ОТРЫВОК ТЕКСТА:
Когда вечером 21 ноября я пришел на практически пустой Майдан Незалежности, первое, на что я обратил внимание, были журналисты одного из телеканалов, которые задавали вопросы собеседнику – разделяет ли он мнение, что если бы не Майдан, Путин не напал бы на Украину?
Через десять лет после Майдана поиск ответа на этот вопрос, можно сказать, стал глобальным трендом – вне зависимости от того, как человек относится к событиям 2013-2014 годов. Мне самому пришлось разговаривать с поинтересовавшимся журналистом, вышли бы украинцы в 2013 году на Майдан, если бы знали о его последствиях – то есть о войне. И надо сказать, что в предыдущие годовщины Майдана такие вопросы не возникали – возможно, их порождает именно тупик военного времени, именно желание найти ответ на вопрос, можно ли было как-то предотвратить катастрофу.
Но для того, чтобы ответить правильно, нужно уяснить даже не причины Майдана, а причины войны. И понять, что к провозглашению нашей независимости в Украине и России относились совсем по-разному буквально с первого дня возникновения Украинского государства – как в 1918 году, так и в 1991-м. Для украинцев это государство было свершившимся фактом, константой. Для россиян – временным явлением, собственной территорией с вымышленным, даже «крамольным» суверенитетом. И оба раза Россия была готова отложить решение украинского вопроса до того момента, пока не будут решены ее собственные проблемы. Хотя в какой-то момент российскому правительству становилось ясно, что оккупация Украины должна способствовать решению этих проблем – победе большевиков (или врагов из Белого движения) в Гражданской войне или восстановлению Советской империи в ее привычных границах влияния.
Откладывать «окончательное решение украинского вопроса» – как, кстати, и других бывших советских республик – Москва была готова только при условии, если эти республики не найдут своего места в альтернативных интеграционных союзах. Очевидно, что вступление в НАТО и Европейский Союз накладывает на Запад обязательства по защите территории, которую россияне продолжали считать своей. Это считалось расширением сферы влияния – при том, что Запад и так «нелегитимно» расширил свои сферы влияния на страны Центральной Европы и Балтии, которые по праву принадлежат России.
Россия упорно – еще с начала 90-х годов – пыталась держать свои «окраины» (и Украину прежде всего) в этом политическом холодильнике. Одним из важных инструментов такого удержания – если местные политические элиты не желали воспринимать кремлевские сигналы, а общества пытались влиять на построение государства – была «ампутация», оккупация части территории. Так было с Молдовой, с Грузией – напомню, что эти страны решительно настаивали на своей независимости еще тогда, когда Украинская ССР была едва ли не главной опорой союзного центра в переформатировании СССР. А в 2013 году Украина – с точки зрения Путина – слишком близко подошла к интеграции с Евросоюзом, когда готова была подписать соглашение об ассоциации. Кремль несколько месяцев подряд «сигнализировал» Киеву о недопустимости такого подписания, в конце концов у Путина лопнуло терпение, и он просто заставил Януковича отказаться от соглашения, которое для тогдашнего украинского президента, жадного и недалекого, было просто денежным резервуаром. Почему Янукович не сознавал, что его политика вызовет гнев Путина? А потому, что он также не мыслил в категориях временной украинской государственности, имел классическое сознание воспитанника Советской Украины. Янукович готов был возглавлять марионеточную Украину, руководимую россиянами – но Украину, а не Киевскую губернию. А в сознании Путина никакой Украины не должно быть вообще, Путин пылает желанием исправить «ошибку большевиков» и стереть случайное образование с карты.

ЗАДАНИЯ:
1 – Верните из текста о Майдане всё от слов «Когда вечером 21» и вплоть до слов «бы на Украину?».
2 – Какое соглашение Украина, по тексту о Майдане, была готова подписать в 2013 году?

ЗАПИСИ:
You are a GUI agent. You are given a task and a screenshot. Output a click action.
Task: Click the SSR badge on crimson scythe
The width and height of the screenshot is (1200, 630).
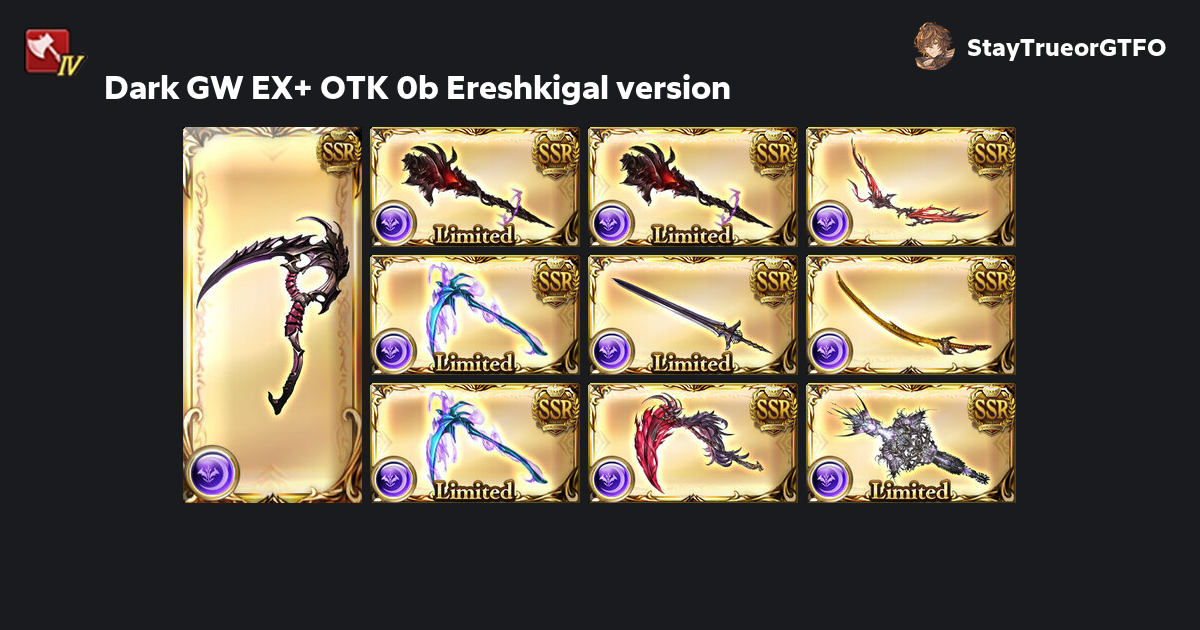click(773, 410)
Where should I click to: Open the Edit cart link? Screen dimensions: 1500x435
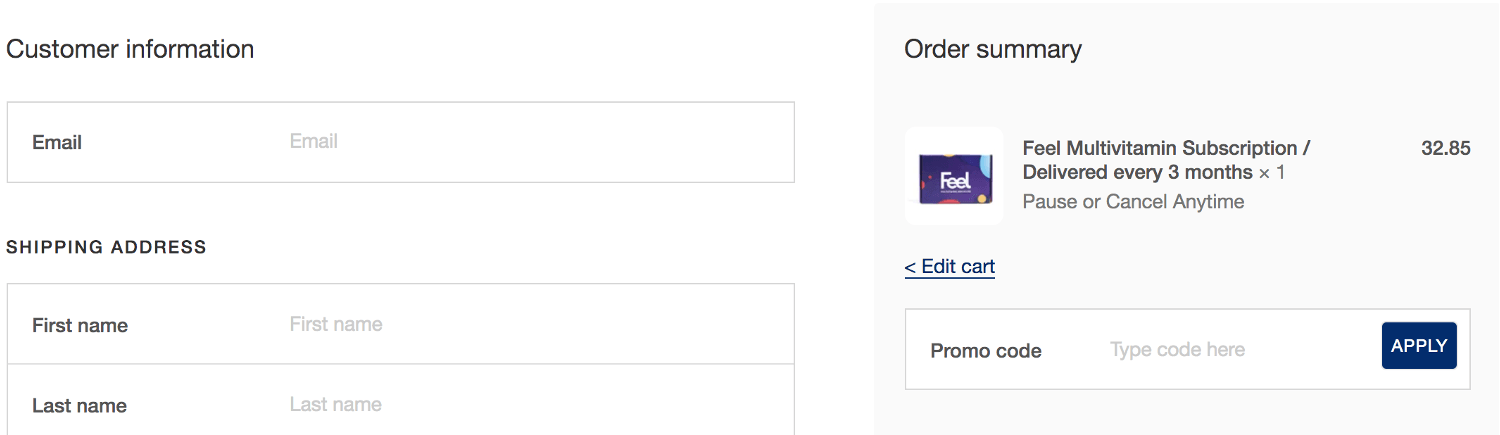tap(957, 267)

ОТВЕТЫ:
1 –
Когда вечером 21 ноября я пришел на практически пустой Майдан Незалежности, первое, на что я обратил внимание, были журналисты одного из телеканалов, которые задавали вопросы собеседнику – разделяет ли он мнение, что если бы не Майдан, Путин не напал бы на Украину?

2 – Соглашение об ассоциации с Евросоюзом.